As we enter the summer months, vacationers and leisure drivers may breathe easier. Gasoline, along with exchange traded funds tracking the movement in gas prices, is pulling back, with Middle East tensions easing and demand slackening.
U.S. Gasoline Fund (NYSEArca: UGA) is down sharply over the past month and is now testing its 200-day support level.
According to the U.S. Energy Information Administration, the average price on regular gas dipped to $3.79 a gallon Monday, or down 3.8% from its 2012 peak of $3.941 on April 2, reports Liam Pleven for the Wall Street Journal.
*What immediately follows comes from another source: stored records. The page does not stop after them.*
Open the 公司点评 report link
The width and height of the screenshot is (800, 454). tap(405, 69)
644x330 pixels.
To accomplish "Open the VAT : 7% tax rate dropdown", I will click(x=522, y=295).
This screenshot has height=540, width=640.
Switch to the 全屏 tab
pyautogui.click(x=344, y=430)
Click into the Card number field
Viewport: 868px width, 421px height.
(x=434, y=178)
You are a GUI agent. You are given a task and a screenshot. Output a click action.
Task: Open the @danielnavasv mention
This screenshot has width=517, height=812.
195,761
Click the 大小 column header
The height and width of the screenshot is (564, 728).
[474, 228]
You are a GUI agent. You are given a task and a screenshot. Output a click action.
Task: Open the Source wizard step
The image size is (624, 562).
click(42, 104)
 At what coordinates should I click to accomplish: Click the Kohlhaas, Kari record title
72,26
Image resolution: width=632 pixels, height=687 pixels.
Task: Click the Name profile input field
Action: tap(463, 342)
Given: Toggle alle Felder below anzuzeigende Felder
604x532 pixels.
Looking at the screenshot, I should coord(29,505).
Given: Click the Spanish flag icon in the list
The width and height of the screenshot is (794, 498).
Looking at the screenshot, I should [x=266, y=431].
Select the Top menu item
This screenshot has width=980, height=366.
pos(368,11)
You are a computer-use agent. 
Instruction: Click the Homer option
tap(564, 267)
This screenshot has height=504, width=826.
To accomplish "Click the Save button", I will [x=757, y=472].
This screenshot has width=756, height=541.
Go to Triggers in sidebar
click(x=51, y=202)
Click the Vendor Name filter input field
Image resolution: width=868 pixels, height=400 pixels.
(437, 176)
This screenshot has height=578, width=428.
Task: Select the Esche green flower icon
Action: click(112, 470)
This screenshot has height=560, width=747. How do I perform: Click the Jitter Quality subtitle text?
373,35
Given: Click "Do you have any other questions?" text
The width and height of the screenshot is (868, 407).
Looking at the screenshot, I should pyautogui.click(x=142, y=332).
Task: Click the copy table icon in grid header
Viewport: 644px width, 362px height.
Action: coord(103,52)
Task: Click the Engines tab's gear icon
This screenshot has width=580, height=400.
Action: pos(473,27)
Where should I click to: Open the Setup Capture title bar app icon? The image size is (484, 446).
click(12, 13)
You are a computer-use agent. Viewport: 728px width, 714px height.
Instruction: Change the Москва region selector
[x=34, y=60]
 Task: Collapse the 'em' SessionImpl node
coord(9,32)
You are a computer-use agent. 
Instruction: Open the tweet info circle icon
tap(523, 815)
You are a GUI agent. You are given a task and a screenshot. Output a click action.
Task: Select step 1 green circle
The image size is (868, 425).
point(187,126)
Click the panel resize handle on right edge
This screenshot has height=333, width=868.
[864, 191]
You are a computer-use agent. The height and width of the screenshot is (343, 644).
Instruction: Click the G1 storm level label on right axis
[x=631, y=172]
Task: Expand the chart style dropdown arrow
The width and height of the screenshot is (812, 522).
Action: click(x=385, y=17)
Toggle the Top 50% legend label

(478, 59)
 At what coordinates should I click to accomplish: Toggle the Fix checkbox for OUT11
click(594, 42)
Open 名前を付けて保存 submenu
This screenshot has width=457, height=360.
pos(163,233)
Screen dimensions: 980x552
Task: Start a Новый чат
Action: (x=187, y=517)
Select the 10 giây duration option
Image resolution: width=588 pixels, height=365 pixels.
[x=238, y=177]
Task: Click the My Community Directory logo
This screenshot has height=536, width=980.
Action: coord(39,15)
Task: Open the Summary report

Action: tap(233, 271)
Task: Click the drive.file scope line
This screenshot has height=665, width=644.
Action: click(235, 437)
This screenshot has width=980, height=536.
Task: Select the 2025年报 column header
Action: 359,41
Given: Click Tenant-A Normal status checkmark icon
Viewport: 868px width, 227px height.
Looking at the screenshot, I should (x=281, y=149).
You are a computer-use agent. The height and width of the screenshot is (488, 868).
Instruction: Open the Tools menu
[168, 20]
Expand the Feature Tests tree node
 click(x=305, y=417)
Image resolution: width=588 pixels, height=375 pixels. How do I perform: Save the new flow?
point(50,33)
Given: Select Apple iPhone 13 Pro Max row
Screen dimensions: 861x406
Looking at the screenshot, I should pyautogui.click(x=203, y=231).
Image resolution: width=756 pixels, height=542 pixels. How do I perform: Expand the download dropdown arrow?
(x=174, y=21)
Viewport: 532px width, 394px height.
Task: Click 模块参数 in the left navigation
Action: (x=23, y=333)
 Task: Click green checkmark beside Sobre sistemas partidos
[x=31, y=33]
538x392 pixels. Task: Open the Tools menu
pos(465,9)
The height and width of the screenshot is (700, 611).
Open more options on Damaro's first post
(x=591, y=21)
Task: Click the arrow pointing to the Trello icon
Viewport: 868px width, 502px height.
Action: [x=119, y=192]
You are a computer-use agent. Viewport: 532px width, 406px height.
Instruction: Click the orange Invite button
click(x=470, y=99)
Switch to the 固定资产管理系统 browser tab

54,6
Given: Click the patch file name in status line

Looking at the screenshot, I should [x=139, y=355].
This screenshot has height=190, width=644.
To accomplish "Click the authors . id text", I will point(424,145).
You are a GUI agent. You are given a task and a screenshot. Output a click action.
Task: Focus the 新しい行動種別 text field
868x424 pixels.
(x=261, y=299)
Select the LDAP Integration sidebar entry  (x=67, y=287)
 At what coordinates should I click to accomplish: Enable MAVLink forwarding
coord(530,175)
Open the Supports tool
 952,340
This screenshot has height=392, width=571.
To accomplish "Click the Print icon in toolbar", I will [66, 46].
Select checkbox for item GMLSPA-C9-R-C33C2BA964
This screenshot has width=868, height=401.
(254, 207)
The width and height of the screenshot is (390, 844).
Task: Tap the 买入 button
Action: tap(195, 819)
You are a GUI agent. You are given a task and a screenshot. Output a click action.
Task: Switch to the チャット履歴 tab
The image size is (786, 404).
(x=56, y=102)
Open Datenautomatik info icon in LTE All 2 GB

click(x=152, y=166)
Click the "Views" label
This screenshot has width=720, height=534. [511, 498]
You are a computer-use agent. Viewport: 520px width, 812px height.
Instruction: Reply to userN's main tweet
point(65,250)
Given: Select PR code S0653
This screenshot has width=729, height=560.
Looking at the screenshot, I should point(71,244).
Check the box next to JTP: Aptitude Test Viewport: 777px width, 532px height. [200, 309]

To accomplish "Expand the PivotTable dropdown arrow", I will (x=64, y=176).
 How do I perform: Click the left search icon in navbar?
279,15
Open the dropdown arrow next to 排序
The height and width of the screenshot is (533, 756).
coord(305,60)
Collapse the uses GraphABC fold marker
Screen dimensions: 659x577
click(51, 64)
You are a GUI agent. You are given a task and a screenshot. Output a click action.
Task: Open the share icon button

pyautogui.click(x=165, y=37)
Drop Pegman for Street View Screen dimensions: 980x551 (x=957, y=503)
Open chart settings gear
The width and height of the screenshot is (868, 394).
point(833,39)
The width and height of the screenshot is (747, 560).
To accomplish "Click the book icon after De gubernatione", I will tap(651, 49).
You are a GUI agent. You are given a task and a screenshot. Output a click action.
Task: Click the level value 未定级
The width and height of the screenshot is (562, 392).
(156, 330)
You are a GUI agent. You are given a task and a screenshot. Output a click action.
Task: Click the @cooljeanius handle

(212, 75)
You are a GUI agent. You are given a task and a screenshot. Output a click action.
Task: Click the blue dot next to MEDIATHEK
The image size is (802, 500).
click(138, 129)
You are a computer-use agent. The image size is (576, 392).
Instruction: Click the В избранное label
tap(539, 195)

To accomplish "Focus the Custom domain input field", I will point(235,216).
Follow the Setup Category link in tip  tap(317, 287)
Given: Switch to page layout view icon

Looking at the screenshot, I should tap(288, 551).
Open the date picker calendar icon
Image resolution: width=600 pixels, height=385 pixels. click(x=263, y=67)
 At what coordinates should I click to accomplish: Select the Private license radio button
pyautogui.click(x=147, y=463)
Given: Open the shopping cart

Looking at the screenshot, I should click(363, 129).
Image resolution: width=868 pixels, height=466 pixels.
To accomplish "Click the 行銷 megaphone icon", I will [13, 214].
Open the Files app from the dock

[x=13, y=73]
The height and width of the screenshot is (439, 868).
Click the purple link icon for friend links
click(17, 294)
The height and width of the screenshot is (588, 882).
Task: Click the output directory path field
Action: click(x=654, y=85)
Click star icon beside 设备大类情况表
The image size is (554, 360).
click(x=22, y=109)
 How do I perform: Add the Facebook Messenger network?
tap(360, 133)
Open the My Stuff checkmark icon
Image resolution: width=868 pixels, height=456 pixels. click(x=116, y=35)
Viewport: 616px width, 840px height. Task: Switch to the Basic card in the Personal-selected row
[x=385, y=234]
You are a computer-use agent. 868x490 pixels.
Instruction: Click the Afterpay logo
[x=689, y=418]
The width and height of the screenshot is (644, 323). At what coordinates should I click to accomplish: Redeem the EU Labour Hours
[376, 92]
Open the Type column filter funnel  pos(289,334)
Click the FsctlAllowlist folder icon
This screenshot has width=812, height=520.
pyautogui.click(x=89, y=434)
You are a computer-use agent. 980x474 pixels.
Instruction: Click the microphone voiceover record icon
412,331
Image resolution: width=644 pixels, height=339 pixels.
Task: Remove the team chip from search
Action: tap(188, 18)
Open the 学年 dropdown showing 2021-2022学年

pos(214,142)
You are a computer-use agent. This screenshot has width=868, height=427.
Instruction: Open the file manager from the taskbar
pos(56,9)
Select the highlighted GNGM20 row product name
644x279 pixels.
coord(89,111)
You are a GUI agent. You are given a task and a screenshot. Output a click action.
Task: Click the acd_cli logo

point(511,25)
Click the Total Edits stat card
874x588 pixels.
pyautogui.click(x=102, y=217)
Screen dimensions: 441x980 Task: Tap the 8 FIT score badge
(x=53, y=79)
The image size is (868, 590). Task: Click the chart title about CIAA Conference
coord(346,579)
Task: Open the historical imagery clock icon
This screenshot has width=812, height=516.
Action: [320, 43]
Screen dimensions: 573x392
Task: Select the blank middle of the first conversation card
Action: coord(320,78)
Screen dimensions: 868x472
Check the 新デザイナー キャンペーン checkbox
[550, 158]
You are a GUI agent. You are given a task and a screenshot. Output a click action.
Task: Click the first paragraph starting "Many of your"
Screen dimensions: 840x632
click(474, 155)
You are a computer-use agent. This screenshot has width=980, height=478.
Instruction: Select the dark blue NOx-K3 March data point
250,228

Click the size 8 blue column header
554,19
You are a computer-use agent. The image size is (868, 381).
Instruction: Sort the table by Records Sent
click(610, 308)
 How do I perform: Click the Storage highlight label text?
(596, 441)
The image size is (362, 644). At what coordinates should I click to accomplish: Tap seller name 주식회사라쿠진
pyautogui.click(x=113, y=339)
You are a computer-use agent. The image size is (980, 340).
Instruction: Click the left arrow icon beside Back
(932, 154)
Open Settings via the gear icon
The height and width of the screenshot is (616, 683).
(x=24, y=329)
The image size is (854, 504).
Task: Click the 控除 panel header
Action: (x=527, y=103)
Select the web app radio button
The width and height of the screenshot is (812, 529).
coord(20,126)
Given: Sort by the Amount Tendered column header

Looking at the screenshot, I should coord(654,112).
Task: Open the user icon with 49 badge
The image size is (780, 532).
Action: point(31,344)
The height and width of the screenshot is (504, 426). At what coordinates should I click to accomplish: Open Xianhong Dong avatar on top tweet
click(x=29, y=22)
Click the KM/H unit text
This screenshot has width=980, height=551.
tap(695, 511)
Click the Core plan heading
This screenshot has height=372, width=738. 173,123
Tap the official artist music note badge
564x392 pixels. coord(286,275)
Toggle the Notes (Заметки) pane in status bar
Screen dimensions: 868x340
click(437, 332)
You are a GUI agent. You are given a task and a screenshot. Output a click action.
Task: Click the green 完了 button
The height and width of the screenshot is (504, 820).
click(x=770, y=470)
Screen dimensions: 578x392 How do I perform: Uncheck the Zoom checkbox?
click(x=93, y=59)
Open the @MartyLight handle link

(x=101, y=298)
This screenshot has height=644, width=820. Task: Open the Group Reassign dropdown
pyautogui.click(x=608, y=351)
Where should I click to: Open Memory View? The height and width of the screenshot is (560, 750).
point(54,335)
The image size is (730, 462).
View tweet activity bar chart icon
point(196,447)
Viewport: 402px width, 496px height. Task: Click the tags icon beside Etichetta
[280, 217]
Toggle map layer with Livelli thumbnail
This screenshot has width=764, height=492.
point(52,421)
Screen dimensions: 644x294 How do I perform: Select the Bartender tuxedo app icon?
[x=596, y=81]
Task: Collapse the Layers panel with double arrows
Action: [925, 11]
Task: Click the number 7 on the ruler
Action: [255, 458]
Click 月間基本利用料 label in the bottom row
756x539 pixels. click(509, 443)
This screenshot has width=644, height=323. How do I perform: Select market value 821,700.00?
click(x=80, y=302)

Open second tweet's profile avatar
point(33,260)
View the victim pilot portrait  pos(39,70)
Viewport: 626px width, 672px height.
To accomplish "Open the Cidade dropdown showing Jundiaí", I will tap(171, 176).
The fundamentals are shifting in the gasoline market. Tension over Iran’s nuclear ambitions has eased, the U.S. and Europe are showing softening demand, refineries previously slated to close are back up and the supply of crude oil is opening.
Consequently, analysts now project that their previous forecasts of summer gas to hit $4 to $5 are highly unlikely, which will benefit the economy from the bottom up as it would have constrained consumer spending and confidence – the EIA calculates a 10-cent decline translates to an extra 0.1% in disposable household income.
In the futures market, gasoline for near-term delivery is down 6.6% this month and 13% below the last peak in March. It should be noted that it takes weeks before the drop in the futures markets show up at the gas pump. [Gasoline ETF Pullback Means Relief at the Pump]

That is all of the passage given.